== TASK BRIEF ==
Retype the tail of the data exactly, starting at the line containing "This screenshot has width=960, height=531." and stopping at the last line.

== RECORDED INFORMATION ==
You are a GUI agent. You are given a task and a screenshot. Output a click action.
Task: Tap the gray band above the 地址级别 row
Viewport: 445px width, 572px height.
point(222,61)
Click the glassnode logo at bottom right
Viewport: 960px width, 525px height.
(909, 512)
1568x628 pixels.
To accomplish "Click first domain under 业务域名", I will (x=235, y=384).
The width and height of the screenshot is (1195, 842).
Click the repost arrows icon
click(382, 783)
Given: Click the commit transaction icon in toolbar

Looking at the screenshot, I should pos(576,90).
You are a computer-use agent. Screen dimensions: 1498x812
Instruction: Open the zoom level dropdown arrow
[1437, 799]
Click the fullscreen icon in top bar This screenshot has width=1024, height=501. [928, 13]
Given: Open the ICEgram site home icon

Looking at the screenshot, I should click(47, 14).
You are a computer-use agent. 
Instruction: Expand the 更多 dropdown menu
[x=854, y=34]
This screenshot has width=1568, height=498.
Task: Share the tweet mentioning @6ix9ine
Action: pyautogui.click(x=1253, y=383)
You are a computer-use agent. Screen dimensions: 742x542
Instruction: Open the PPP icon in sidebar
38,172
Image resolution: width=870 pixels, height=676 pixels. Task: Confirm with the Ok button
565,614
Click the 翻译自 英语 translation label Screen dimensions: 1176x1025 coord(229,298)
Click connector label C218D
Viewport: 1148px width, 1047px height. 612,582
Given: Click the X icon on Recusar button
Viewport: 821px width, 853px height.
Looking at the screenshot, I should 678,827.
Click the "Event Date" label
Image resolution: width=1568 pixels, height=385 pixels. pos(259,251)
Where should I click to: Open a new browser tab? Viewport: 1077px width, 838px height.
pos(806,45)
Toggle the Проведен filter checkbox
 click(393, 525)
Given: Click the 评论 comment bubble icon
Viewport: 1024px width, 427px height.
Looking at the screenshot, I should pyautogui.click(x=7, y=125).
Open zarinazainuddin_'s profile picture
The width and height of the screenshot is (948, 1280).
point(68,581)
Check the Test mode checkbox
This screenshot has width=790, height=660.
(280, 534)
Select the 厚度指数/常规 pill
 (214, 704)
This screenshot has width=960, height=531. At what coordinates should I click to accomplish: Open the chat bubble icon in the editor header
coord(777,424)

== WRITTEN RESPONSE ==
This screenshot has width=960, height=531. At what coordinates should I click to accomplish: Open the chat bubble icon in the editor header
coord(777,424)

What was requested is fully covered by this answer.